Though he's best known for IMMORAL TALES and THE BEAST, one Borowczyk film that's gained significant traction over the years is his perversely transgressive 1981 masterpiece DR JEKYLL ET LES FEMMES, better known as DR. JEKYLL AND HIS WOMEN (and also BLOOD OF DR. JEKYLL and BLOODLUST). The FEMMES title was imposed on Borowczyk by the producers, but the film is just out on Blu-ray from Arrow under the director's preferred title THE STRANGE CASE OF DR. JEKYLL AND MISS OSBOURNE. Borowczyk's take on Robert Louis Stevenson's The Strange Case of Dr. Jekyll and Mr. Hyde is one of the most unusual horror films of the 1980s and certainly one of cinema's most misanthropic screeds, with an aggressive electronic score by Bernard Parmegiani that's genuinely unsettling. The set-up owes as much to Agatha Christie as it does to Stevenson, and after a slow and tense build, Borowczyk steers it into some incredibly dark places, offering sights that, once seen, can never be unseen.
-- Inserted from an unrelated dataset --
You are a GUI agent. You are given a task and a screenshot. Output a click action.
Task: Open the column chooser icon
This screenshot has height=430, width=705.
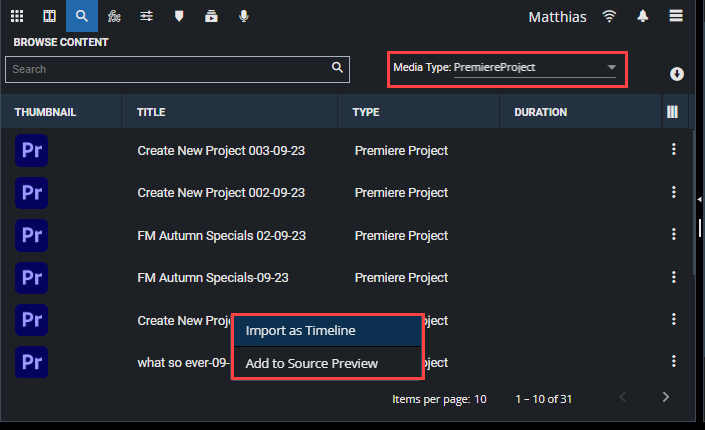pyautogui.click(x=672, y=112)
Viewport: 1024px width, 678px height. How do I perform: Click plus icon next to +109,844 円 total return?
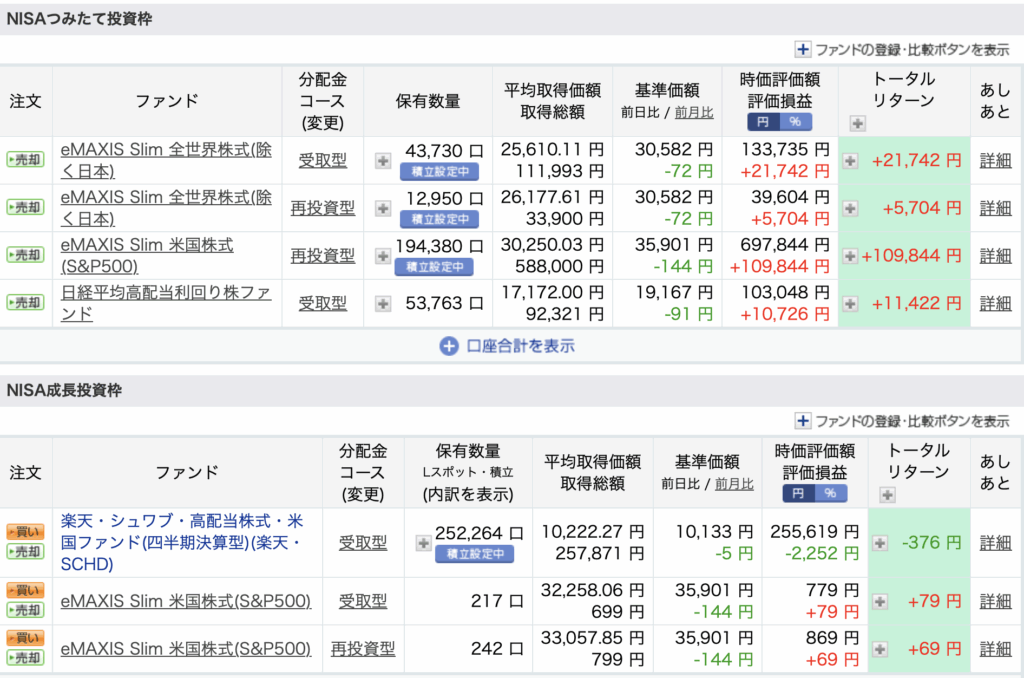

Set over the course of one doomed night, the film takes place at the mansion of Dr. Henry Jekyll (Udo Kier) during his engagement party to Miss Fanny Osbourne (Marina Pierro). While guests--among them renowned Dr. Lanyard (Franco regular Howard Vernon), the Reverend Donald Regan Guest (Clement Harari), and the eccentric military legend General William Danvers Carew (the great Patrick Magee in his last film before his death in 1982)--pretentiously pontificate and bloviate on proper Victorian matters of high society and self-aggrandizement, they're picked off one by one by a ranting, sexually voracious madman calling himself Mr. Hyde (Gerard Zalcberg).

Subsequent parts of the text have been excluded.